This is broadly referred to as Intervention Detection http://docplayer.net/12080848-Outliers-level-shifts-and-variance-changes-in-time-series.html which encompasses not only change point detection (level/step shifts aka abrupt changes )BUT one-time changes (pulse) AND Seasonal Pulses AND deterministic time trend changes .

Some simple approaches ignore any ARIMA structure whilst identifying these 4 kinds of interventions or worse yet ask the user to assume the form of the ARIMA (memory structure) which of course is not clear or identifiable form the original series.

What I suggest that you do is to take the residuals from your KNOWN MODEL and post them in a another question as a NEW y variable so-to-speak and ask that the group (possible contestants) to return a model that reflects both memory and Intervention Effects. The reported model should have tests of significance for all estimated parameters (necessity tests ) and an analysis of the residuals suggesting randomness/sufficiency) .
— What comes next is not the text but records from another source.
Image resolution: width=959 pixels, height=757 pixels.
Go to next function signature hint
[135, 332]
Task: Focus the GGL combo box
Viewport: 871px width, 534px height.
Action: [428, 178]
You might then try the alternative approaches to the simultaneous identification of Interventions and the arima process AND compare the results and report back to the list on your findings. Your free software search could include auto.arima ,tsoutliers, structchange AND the free 30 day trial versions of some commercial packages like SAS or AUTOBOX ( which I have helped to develop).

Notice that estimation is not the same as identification although it is usually the final step.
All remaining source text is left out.